La plenitud siempre es posible, porque el hombre es capaz de ella

El vivir siempre fue un deporte peligroso

Nuestro tiempo posee características que le son propias: es heredero de la historia, de nuestra historia; y, en él, la globalización fruto del progreso de las ciencias tecnológicas, le ha proporcionado, últimamente, una complejidad nunca alcanzada con anterioridad. ¿Es por ello peor que los pasados? Quizá no tenga por qué ser así. Parece cierto que los riesgos han aumentado considerablemente y que nuevas amenazas nos acechan en esta sociedad nuestra que Beck llama La sociedad del riesgo. Pero el vivir de los hombres y de las mujeres siempre fue un deporte peligroso.

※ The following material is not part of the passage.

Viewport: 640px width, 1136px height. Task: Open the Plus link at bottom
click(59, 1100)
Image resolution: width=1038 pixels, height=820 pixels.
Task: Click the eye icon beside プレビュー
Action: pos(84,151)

Por otra parte, mucho de bueno ha traído consigo la interdependencia, la mondialisatión (a decir de los franceses). Pero, en cualquier caso, y por lo que respecta al asunto que nos ocupa, el realismo obliga a admitir que, como nos advierten los expertos, “cuanto más compleja es una sociedad, más conflictiva y larga es la adolescencia”; y que, en consecuencia, los jóvenes y sus familias –que son los ámbitos naturales de su humanización– necesitan más que nunca quizá, de parte de la sociedad, de los poderes e instituciones públicos y privados: reconocimiento, atención, apoyo generoso y eficaz, menos adulación y, desde luego, más protección frente a los desaprensivos que atentan, por acción u omisión, contra su salud de alma y de cuerpo, desde poderes fácticos teñidos ahítos de ideología y/o animados por inmoderadas ansias de poder y/o lucro.

Francisco Galvache es doctor en Filosofía y Ciencias de la Educación, y orientador familiar por el ICE de la Universidad de Navarra.


[1]Cfr. Bronfenbrenner, U., La ecología del desarrollo humano, Paidós, Barcelona, 1987.
[2]Thérèse Delpech ve el origen de este problema y, en general, la falta de cohesión interna de nuestras sociedades occidentales, en el hecho de que “no creemos lo suficiente en nuestros valores para enseñarlos, y menos aún para defenderlos”. Delpech, T. El retorno de la barbarie, El Ateneo, Buenos Aires, 2006, 145-146.
[3]Cfr. Erickson, E., El ciclo vital completado, Paidós, 2000, 64-65.